Reflections on the Past XI: Desiderius Erasmus

This blog post is based on the Covenant Reformed Seminary of Asia’s lesson on Church History Module – The Forerunners of the Reformation (Part 5): The Approach of the Dawn

During the middle ages, there was practically nothing of the simple faith. It was very dark. There was only but pomp and outward show.

In nature, it is darkest just before the dawn. Similarly, in the Church thick darkness prevailed during the close of the 15th and the first decades of the 16th century.

But the day had at last arrived when God was to demonstrate his power and to begin a thorough reform of His Church. He himself came with “his fan in his hand to purge His floor thoroughly, to gather the wheat into His garner, and to burn up the chaff with fire unquenchable.”

This great event in history is known as the Reformation.

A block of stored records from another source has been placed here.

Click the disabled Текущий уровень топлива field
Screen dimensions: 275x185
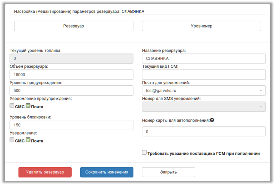pos(71,58)
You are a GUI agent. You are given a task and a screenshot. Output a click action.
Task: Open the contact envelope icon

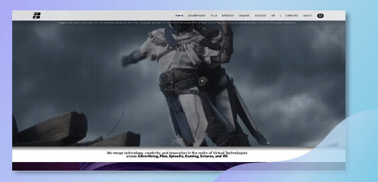(x=320, y=16)
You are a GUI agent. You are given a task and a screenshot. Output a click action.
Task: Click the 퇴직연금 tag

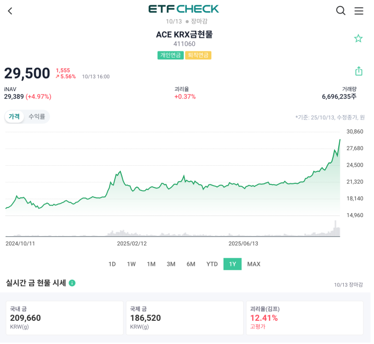[198, 55]
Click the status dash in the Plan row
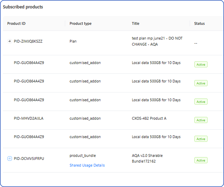 (x=196, y=43)
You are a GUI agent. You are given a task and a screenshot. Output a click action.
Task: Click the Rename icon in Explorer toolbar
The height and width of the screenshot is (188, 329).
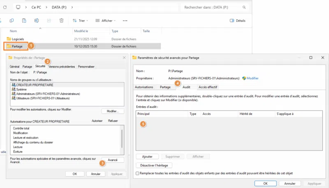tap(37, 21)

It is the most important epoch in the history of the world since the events of which we read in the New Testament.

The real power lay in the gospel of grace and the preaching of it, and the direct cause was the raising up by God of a number of men whom he had chosen to take the leading part in this work.

External causes of the Reformation

One of the most important of the external causes of the Reformation was the movement known to us as the Renaissance, or The Rebirth of Learning. It prepared the minds of men to throw off the yoke of illiteracy and serfdom, the agents by which the clergy kept the masses of men under their authority.

Desiderius Erasmus (c. 1466-1536) came to the picture. He was the son of a priest (and priests were denied by the Church the right to become fathers) and educated by the “Brethren of the Common Life” at Deventer and at The Hague

Erasmus attended several of the chief universities of western Europe, and spent a considerable time at Oxford where he met a scholar named John Colet who persuaded him to turn his attention from secular scholarship to biblical

Erasmus’ Contribution to the Reformaton

Erasmus, though a man of profound learning, was not really a reformer. He was not without Christian consciousness, but possessed neither the purity nor strength of faith necessary in a reformer. He was, however, a promoter of the Reformation in two chief ways:

  1. Erasmus exposed the abuses in the Church by writing against the moral corruption of all ranks, and by unsparingly denouncing the ignorance, idleness, and dissoluteness of the monks. In one of his books called, ironically, “In Praise of Folly,” he tells how most men “rested their hopes for salvation on a strict conformity to religious ceremonies, little thinking that the Judge of all the earth at the last day would say, “Who has required these things at your hands?”
  2. The second contribution made by Erasmus to the Reformation was his editing of the first printed Greek New Testament in the year 1516. This called scholars’ attention to the true gospel of Christ, and to that gospel as explained by the apostles of Christ. It reminded men of the way in which the Church was founded and taught them the essential requirements of God. Above all, it taught that salvation was by grace and not by works. The Bible was, as it were, taken from under a bushel and placed upon a candlestick to shed its light in the world of men. The Scriptures were soon translated into various European languages, and the printing press, invented about 1454 in Germany, made them available in large numbers at a price which many were able to afford.

I would to God that the ploughman would sing a text of the Scriptures at his plough, and that the weaver would hum them to the tune of his shuttle…I wish that the traveler would beguile the tediousness of his journey with this pastime. All communication of the Christian should be of the Scriptures. – Erasmus

In these ways Erasmus helped to introduce reformation but he lacked the convicting power of truth. He loved peace so well that he would sacrifice a part of truth rather than cause dissension.

“Erasmus has pointed out the evil, but he is unable to point out the good and to lead into the promised land. Perhaps he will at length die with Moses in the fields of Moab, for he does not lead into the better studies of God’s Word, those which concern piety.”

Martin Luther

“[his] writings accomplish nothing because [he] refrained from chiding, biting, and giving offence.”

Martin Luther, on the writings of Erasmus [and Capito], 1521

“Erasmus laid the egg, but Luther hatched it.”

In other words, Erasmus by his literary work prepared the way for the Reformation, but it was the work of others to re-establish the truth of God, through the Scriptures, in the souls of men.

With Erasmus dawn set it; with the reformers the light of divine truth reached it zenith. God can use anyone, and definitely, He used Erasmus.



  • Houghton, S. M., & Bennink, B. J. (1980). Sketches from church history. Banner Of Truth Trust, , Printing.‌
  • Tomlin, G. (2012). Luther & his world. Lion Books.